Cómo entrenar para los tres cubos
Para maximizar los beneficios del músculo, es necesario combinar diferentes tipos de entrenamiento. Esto incluye:
- Entrenamiento de resistencia para desarrollar fuerza y masa.
- Ejercicios cardiovasculares para mejorar la salud metabólica.
- Movimientos funcionales que imiten las actividades diarias para mejorar la movilidad.
Este enfoque holístico no solo mejora la salud muscular, sino que también respalda otras áreas de bienestar, como la salud mental y emocional.

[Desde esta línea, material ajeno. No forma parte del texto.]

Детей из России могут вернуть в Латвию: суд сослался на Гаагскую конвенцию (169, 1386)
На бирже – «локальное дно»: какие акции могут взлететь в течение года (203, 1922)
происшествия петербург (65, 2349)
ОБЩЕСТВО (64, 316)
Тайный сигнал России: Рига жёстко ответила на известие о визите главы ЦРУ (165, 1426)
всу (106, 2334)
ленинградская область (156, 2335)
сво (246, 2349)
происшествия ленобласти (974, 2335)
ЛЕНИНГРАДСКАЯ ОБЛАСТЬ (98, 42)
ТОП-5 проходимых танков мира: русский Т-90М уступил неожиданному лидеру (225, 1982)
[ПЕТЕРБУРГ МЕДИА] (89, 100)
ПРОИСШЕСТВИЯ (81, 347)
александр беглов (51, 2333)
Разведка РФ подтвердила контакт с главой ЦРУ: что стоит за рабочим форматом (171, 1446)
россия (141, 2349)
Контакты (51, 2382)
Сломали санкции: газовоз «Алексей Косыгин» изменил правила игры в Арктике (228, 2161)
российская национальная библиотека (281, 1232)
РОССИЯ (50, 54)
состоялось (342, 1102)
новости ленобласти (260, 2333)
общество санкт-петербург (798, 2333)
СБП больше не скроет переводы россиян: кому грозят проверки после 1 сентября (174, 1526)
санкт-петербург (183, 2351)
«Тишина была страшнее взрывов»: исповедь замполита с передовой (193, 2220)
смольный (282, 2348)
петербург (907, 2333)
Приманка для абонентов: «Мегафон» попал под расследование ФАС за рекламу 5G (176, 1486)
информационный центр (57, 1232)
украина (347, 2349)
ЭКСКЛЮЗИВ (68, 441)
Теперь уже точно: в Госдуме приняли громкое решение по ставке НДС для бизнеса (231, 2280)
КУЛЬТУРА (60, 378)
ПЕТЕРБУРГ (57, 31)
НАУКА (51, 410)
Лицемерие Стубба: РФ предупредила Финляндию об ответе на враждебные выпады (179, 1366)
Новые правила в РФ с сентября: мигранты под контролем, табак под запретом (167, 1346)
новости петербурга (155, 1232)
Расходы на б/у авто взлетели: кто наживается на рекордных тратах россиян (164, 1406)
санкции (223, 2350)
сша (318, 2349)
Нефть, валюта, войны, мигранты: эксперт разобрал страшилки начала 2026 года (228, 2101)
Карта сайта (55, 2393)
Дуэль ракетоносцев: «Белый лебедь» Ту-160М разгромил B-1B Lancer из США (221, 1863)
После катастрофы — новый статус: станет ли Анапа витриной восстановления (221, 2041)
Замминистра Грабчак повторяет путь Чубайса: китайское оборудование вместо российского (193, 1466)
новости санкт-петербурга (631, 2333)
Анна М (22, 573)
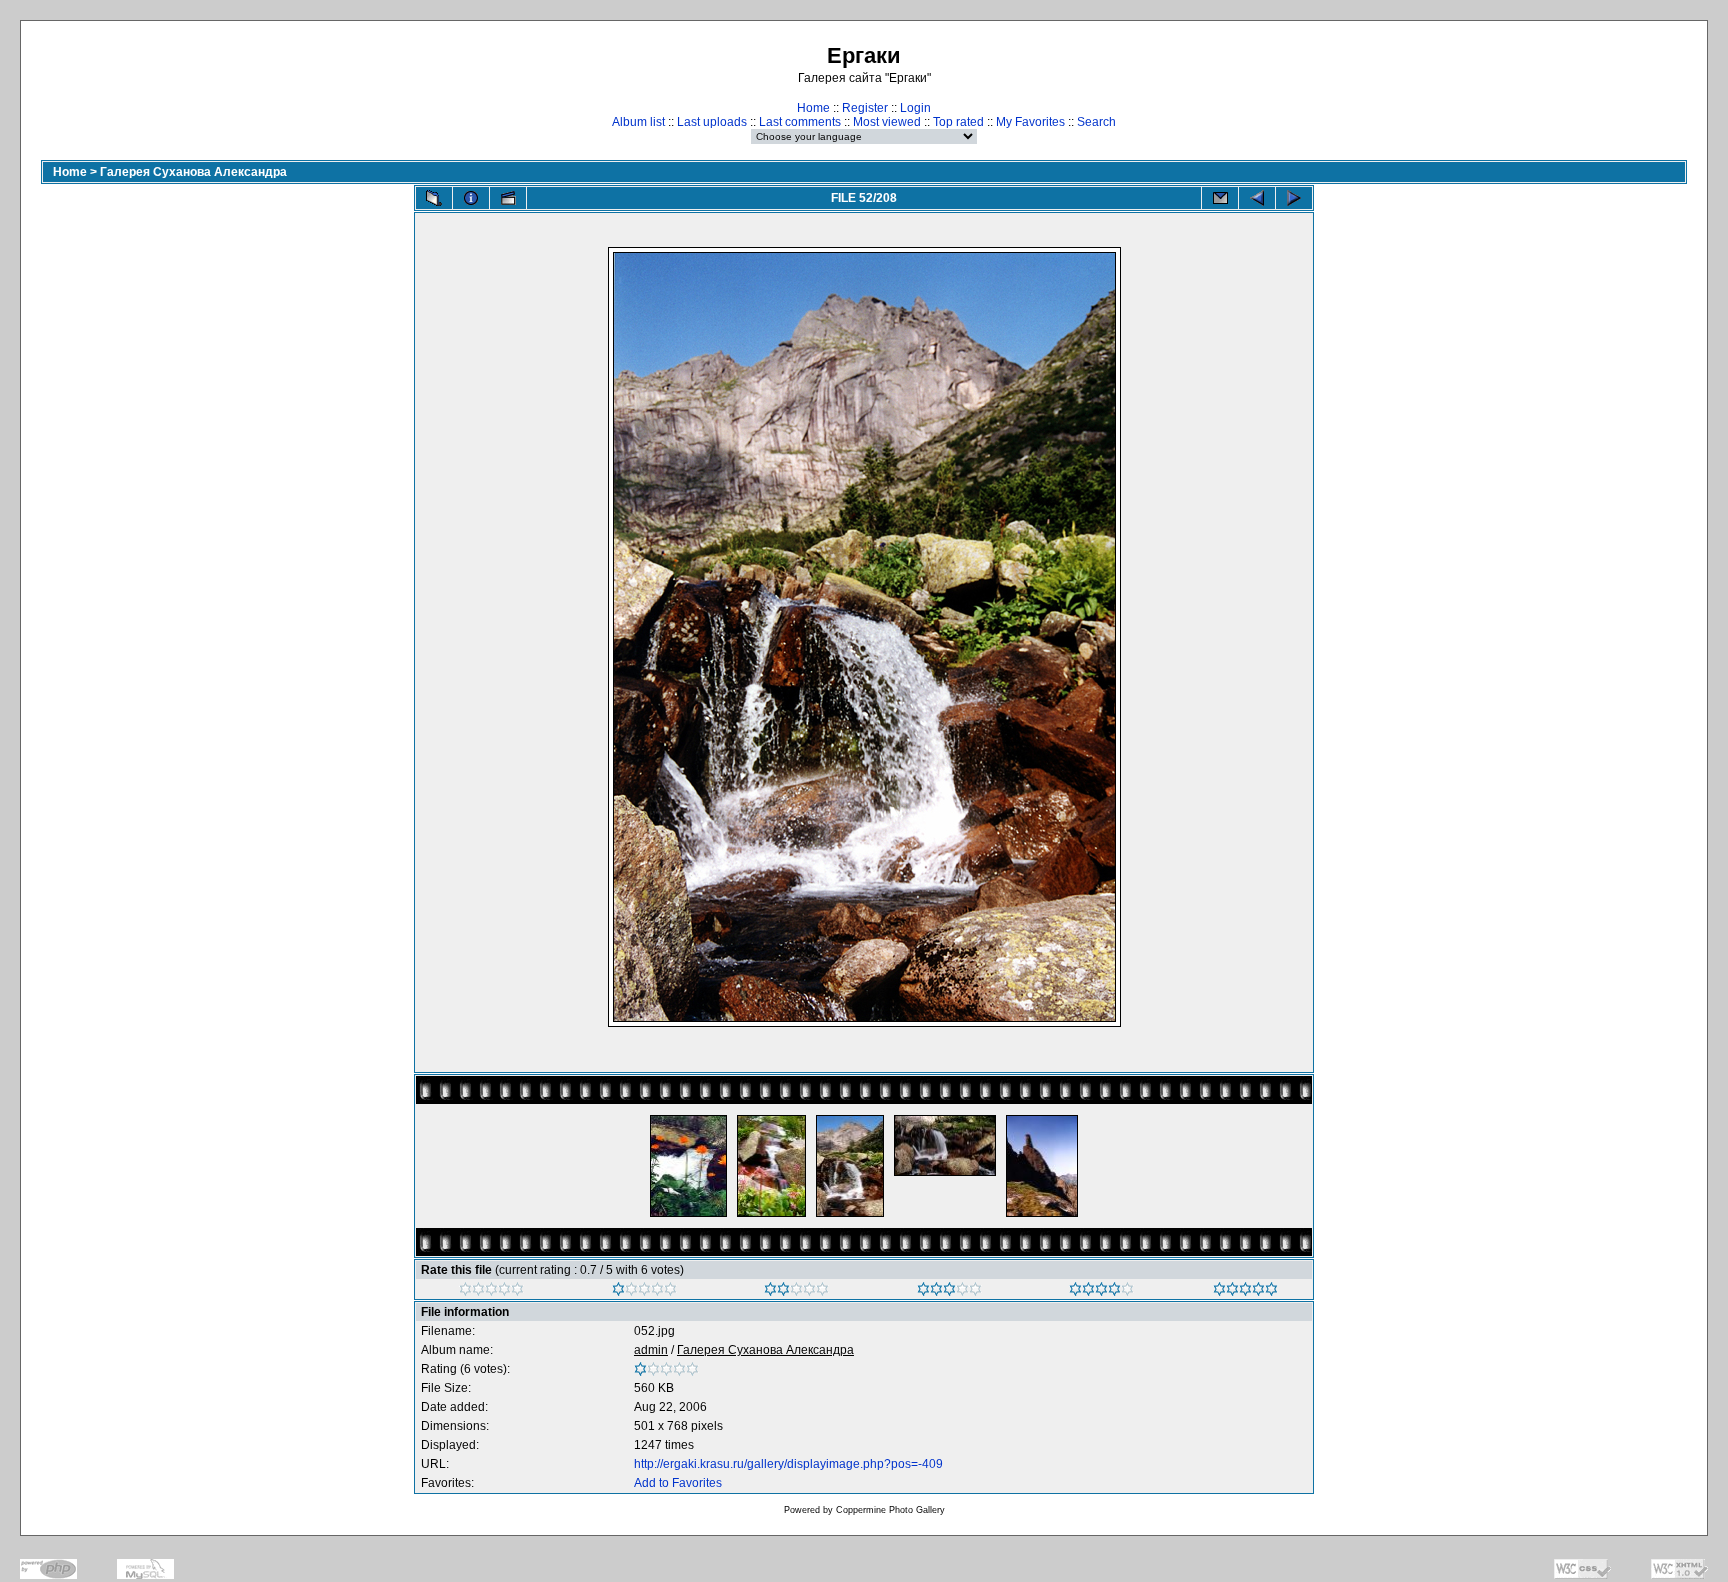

La clave está en la consistencia y en hacer del entrenamiento una parte no negociable de tu vida. Con el tiempo, esto no solo se traduce en una mejor salud física, sino en una mayor independencia y calidad de vida a medida que avanzamos en edad.
El músculo no es solo algo que construimos para los entrenamientos de hoy o para la imagen que veremos en el espejo mañana. Es un sistema orgánico que protege nuestro metabolismo, apoya nuestro corazón y circulación, y preserva nuestra capacidad de movernos de forma independiente a medida que envejecemos.
Cuando la fuerza se convierte en una parte no negociable de cómo entrenamos y comemos, la longevidad deja de ser un concepto abstracto y se transforma en algo que construimos activamente: un entrenamiento, una comida y un hábito a la vez.